'EU migrant risks’ Romanians are EIGHT times more likely to be jailed as Britons

ROMANIAN Immigrants are eight times more likely to be jailed in the UK than Britons, official figures have revealed.

Man in handcuffs and Constantin AlexandroaiaGETTY/SWNS

Constantin Alexandroaia was arrested for blowing up cash machines

Of the 126,000 Romanians living in Britain, 760 are in prison, according to the Ministry of Justice.

By contrast of the 617,000 Poles living in the UK, only 573 are in jail. One prisoner in eight is a foreign national – a proportion that has doubled in the 10 years since mass immigration from eastern Europe.

The latest statistics cover the period from October 2013 to March 2014, during which restrictions were lifted on Romanian and Bulgarian migrants.
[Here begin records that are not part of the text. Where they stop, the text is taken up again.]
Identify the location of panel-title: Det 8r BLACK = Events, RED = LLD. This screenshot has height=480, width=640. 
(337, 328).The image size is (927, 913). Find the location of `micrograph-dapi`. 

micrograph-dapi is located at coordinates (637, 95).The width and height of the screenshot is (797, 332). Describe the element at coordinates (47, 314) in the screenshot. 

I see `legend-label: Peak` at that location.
A breakdown of the figures for jails in England and Wales show that Romanians, Albanians and Lithuanians are all proportionately more likely to be jailed than native Britons. Tory MP Philip Davies, who obtained the figures, called them “staggering and unacceptable”.

He said: “This lays bare that free movement in the EU also means free movement of criminals. We are unnecessarily opening our borders to lots of people to commit crimes, who create unnecessary victims of crime in the UK. That is why we would be better off outside the EU.”
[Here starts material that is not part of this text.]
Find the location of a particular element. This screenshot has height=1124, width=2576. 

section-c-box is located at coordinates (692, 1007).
Lord Green, the chairman of Migration Watch, added: “These statistics strengthen the case for tightening the arrangements within the EU for the removal of convicted criminals to their country of origin.”

The majority of prisoners are British – 34,168 out of a jail population of 39,773. The most likely foreigners to be jailed were Vietnamese or Albanians with more than one per cent of their populations in prison. Separate data from police forces shows that 11,000 Romanians are arrested each year, most for shoplifting.

The figure represents two percent of all arrests even though Romanians make up only 0.2 per cent of the population.

In December last year, Romanian Constantin Alexandroaia, 33, was jailed for blowing up three cash machines in the Midlands by forcing explosive gas into them and stealing £27,000. They were the first raids of their kind in the UK.